Increased cortical porosity in type 2 diabetic postmenopausal women with fragility fractures

Janina M Patsch  1 Andrew J BurghardtSamuel P YapThomas BaumAnn V SchwartzGabby B JosephThomas M Link
Affiliations

Increased cortical porosity in type 2 diabetic postmenopausal women with fragility fractures

Janina M Patsch et al. J Bone Miner Res. 2013 Feb.

Abstract

The primary goal of this study was to assess peripheral bone microarchitecture and strength in postmenopausal women with type 2 diabetes with fragility fractures (DMFx) and to compare them with postmenopausal women with type 2 diabetics without fractures (DM). Secondary goals were to assess differences in nondiabetic postmenopausal women with fragility fractures (Fx) and nondiabetic postmenopausal women without fragility fractures (Co), and in DM and Co women. Eighty women (mean age 61.3 ± 5.7 years) were recruited into these four groups (DMFx, DM, Fx, and Co; n = 20 per group). Participants underwent dual-energy X-ray absorptiometry (DXA) and high-resolution peripheral quantitative computed tomography (HR-pQCT) of the ultradistal and distal radius and tibia. In the HR-pQCT images volumetric bone mineral density and cortical and trabecular structure measures, including cortical porosity, were calculated. Bone strength was estimated using micro-finite element analysis (µFEA). Differential strength estimates were obtained with and without open cortical pores. At the ultradistal and distal tibia, DMFx had greater intracortical pore volume (+52.6%, p = 0.009; +95.4%, p = 0.020), relative porosity (+58.1%, p = 0.005; +87.9%, p = 0.011) and endocortical bone surface (+10.9%, p = 0.031; +11.5%, p = 0.019) than DM. At the distal radius DMFx had 4.7-fold greater relative porosity (p < 0.0001) than DM. At the ultradistal radius, intracortical pore volume was significantly higher in DMFx than DM (+67.8%, p = 0.018).

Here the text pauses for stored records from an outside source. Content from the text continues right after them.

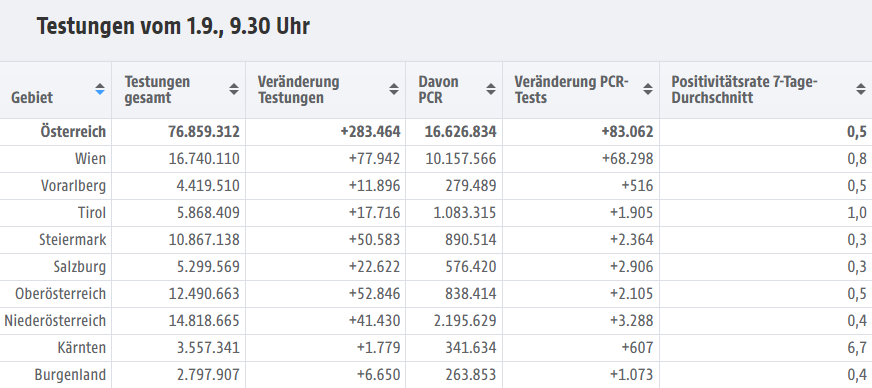Click Vorarlberg in the Gebiet column
The width and height of the screenshot is (872, 388).
73,186
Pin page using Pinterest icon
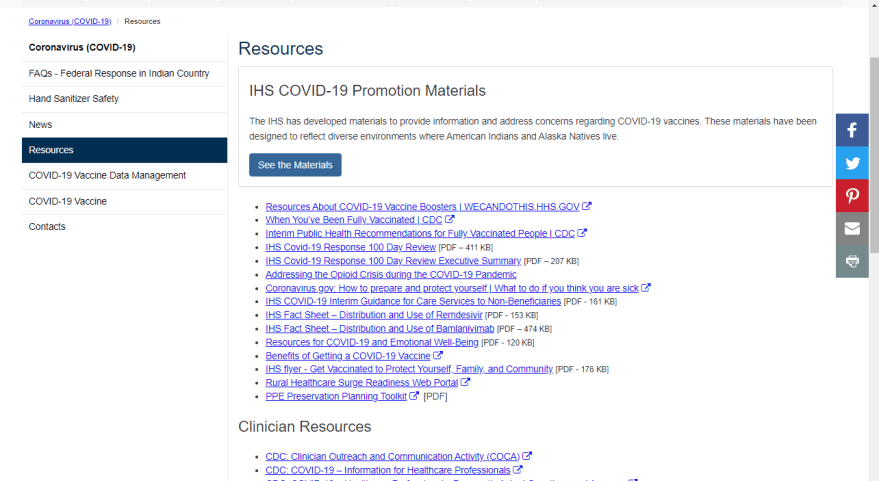 [x=852, y=196]
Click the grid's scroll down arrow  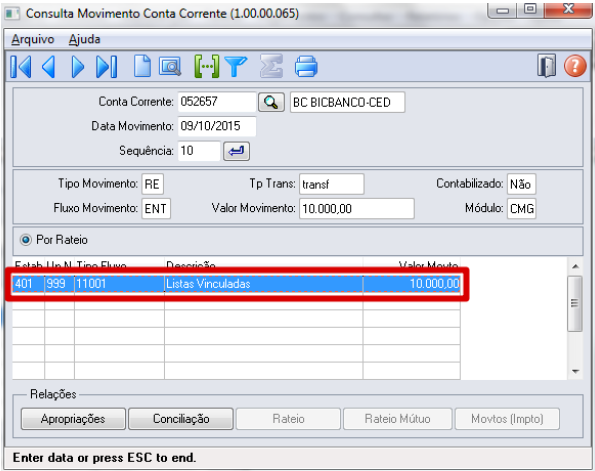[x=575, y=371]
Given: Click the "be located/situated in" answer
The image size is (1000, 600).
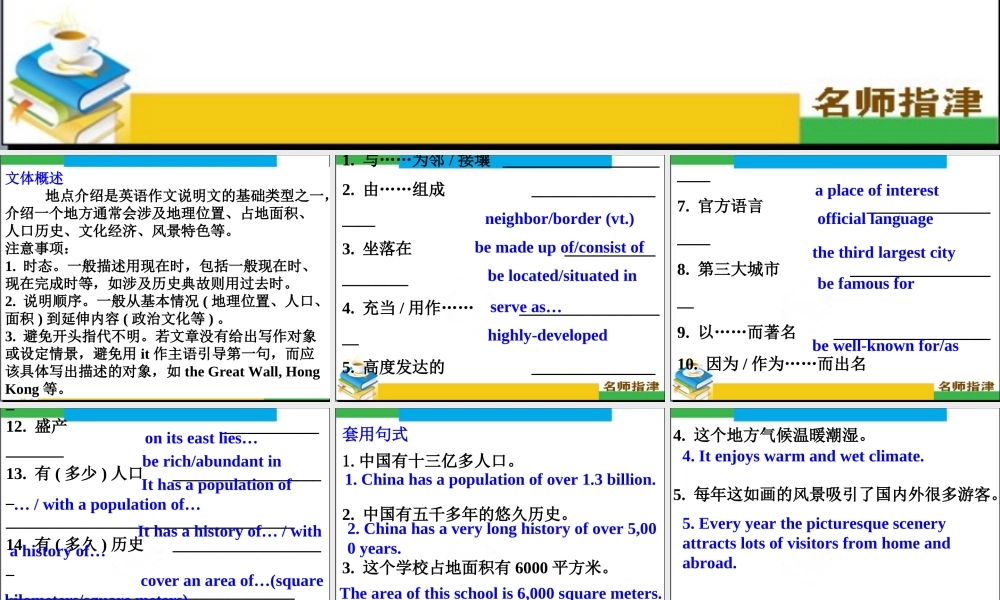Looking at the screenshot, I should point(562,276).
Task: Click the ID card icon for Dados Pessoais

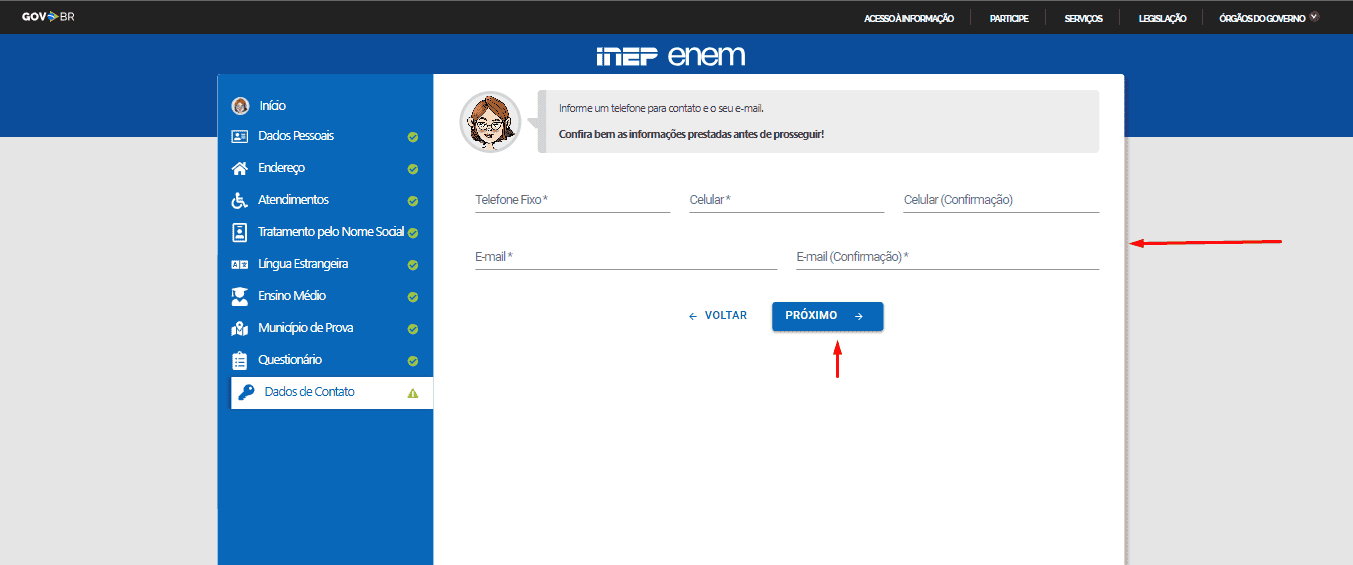Action: point(239,136)
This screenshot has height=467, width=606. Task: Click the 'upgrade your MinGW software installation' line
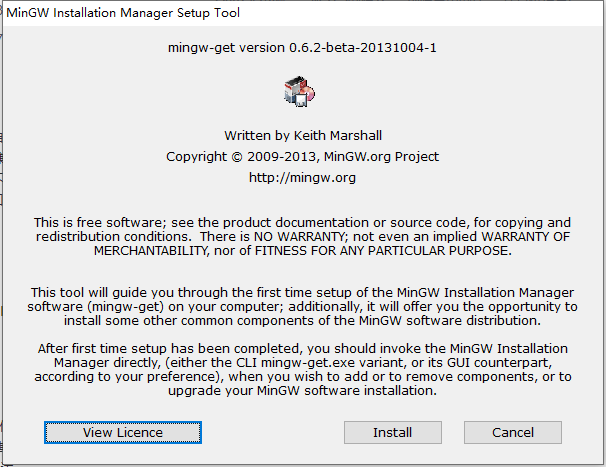coord(302,390)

DMFx also displayed larger trabecular heterogeneity (ultradistal radius: +36.8%, p = 0.035), and lower total and cortical BMD (ultradistal tibia: -12.6%, p = 0.031; -6.8%, p = 0.011) than DM. DMFx exhibited significantly higher pore-related deficits in stiffness, failure load, and cortical load fraction at the ultradistal and distal tibia, and the distal radius than DM. Comparing nondiabetic Fx and Co, we only found a nonsignificant trend with increase in pore volume (+38.9%, p = 0.060) at the ultradistal radius. The results of our study suggest that severe deficits in cortical bone quality are responsible for fragility fractures in postmenopausal diabetic women.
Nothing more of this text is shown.